48 - Jalan

7.2K 556 29
                                    

"Lo apaan sih, Al?"

Alvi yang semula bersandar pada dinding kini menegakan punggungnya setelah melihat Nat berlari tergesa-gesa menghampirinya. Terlihat jelas napas Nat memburu akibat berlari, Alvi yang semula tersenyum kini menurunkan garis wajahnya.

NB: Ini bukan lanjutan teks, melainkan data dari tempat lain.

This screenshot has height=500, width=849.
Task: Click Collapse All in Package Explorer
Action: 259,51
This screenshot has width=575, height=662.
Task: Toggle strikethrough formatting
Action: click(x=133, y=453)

"Kenapa lo masih disini?!" sembur Nat dengan napas memburu setelah berdiri di depan Alvi, wajahnya memerah menahan kesal.

"Gue udah bilang, gue bakal nunggu sampe lo dateng." suara Alvi melunak bersamaan tatapan matanya yang menyendu.

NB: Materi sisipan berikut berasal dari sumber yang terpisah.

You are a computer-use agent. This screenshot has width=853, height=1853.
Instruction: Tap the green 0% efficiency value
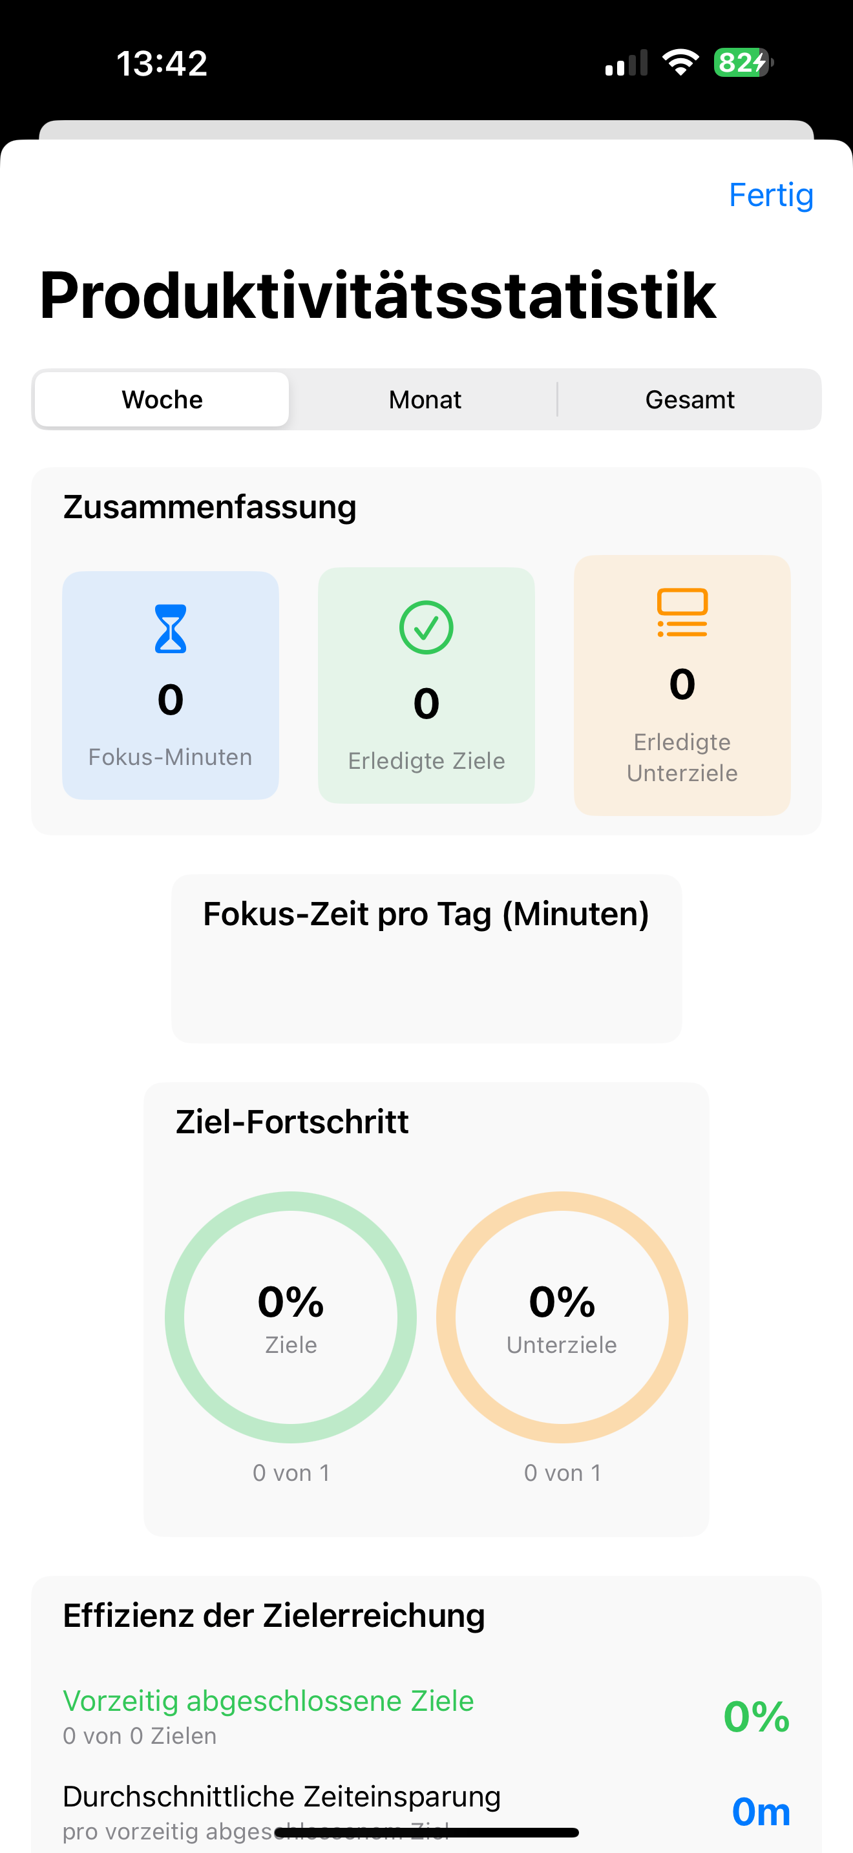click(x=756, y=1716)
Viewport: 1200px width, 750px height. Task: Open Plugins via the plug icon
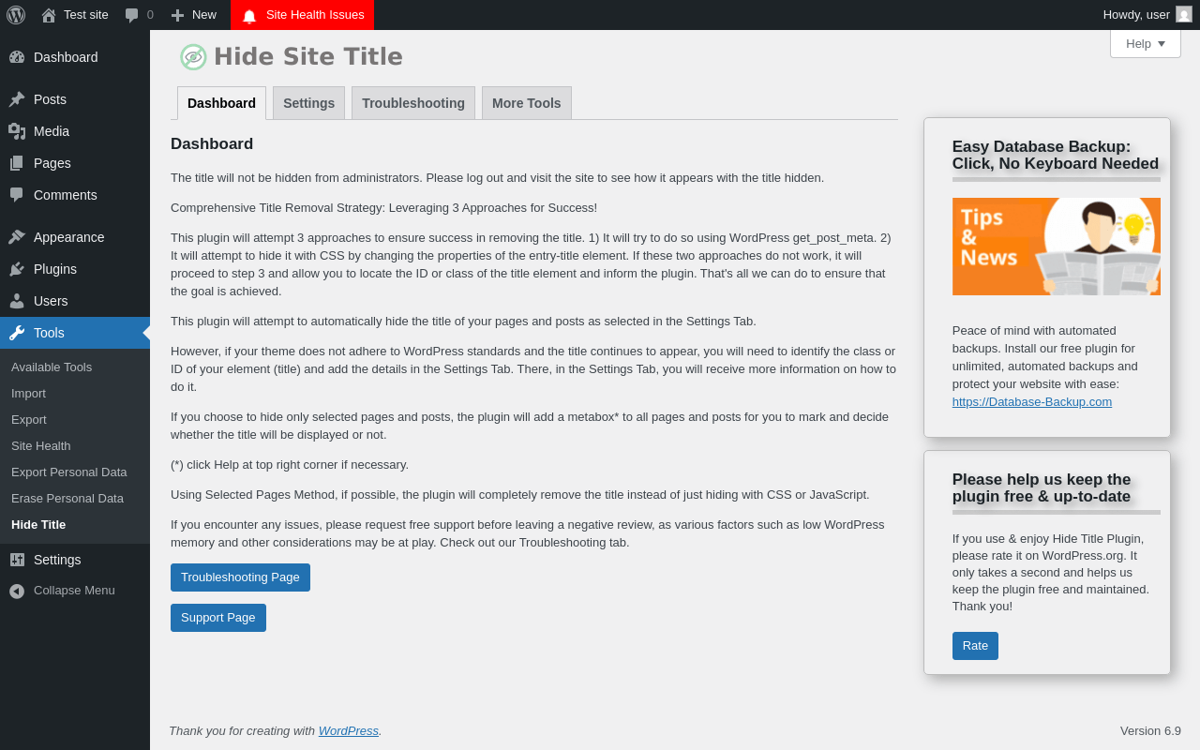click(x=17, y=269)
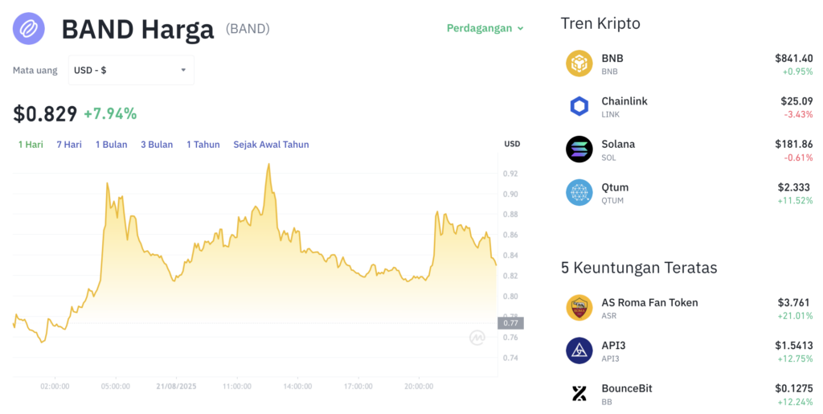Click the BNB coin icon
The height and width of the screenshot is (414, 823).
pyautogui.click(x=579, y=64)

"Ini udah satu jam lewat!"

"Gue bakal nunggu lo."

Nat memijat pangkal hidungnya yang tiba-tiba berdenyut, napasnya masih berderu keras akibat berlari dari kelas ke gerbang belakang. Ia tidak mengerti apa yang ada di dalam kepala Alvi ini, bagaimana bisa Alvi menunggu disini selama satu jam lebih tanpa takut ketahuan oleh guru?

Sejak Nat mendapatkan pesan dari Alvi satu jam lebih lalu, ia tidak membalas. Ia pikir Alvi akan kembali ke kelas, tapi ternyata cowok itu benar-benar tidak kembali sampai jam istirahat berbunyi. Nat memutuskan untuk menyusul, ia hanya ingin memastikan bahwa Alvi tidak sebodoh itu menunggunya. Dan emosinya langsung naik ketika melihat Alvi berdiri seperti orang linglung yang kehilangan tujuan.

"Gue nggak maksa lo buat dateng, Nat." ujar Alvi panik sendiri melihat wajah Nat yang memerah.

"Dan lo mau nunggu disini sampe besok? Gila lo, Al."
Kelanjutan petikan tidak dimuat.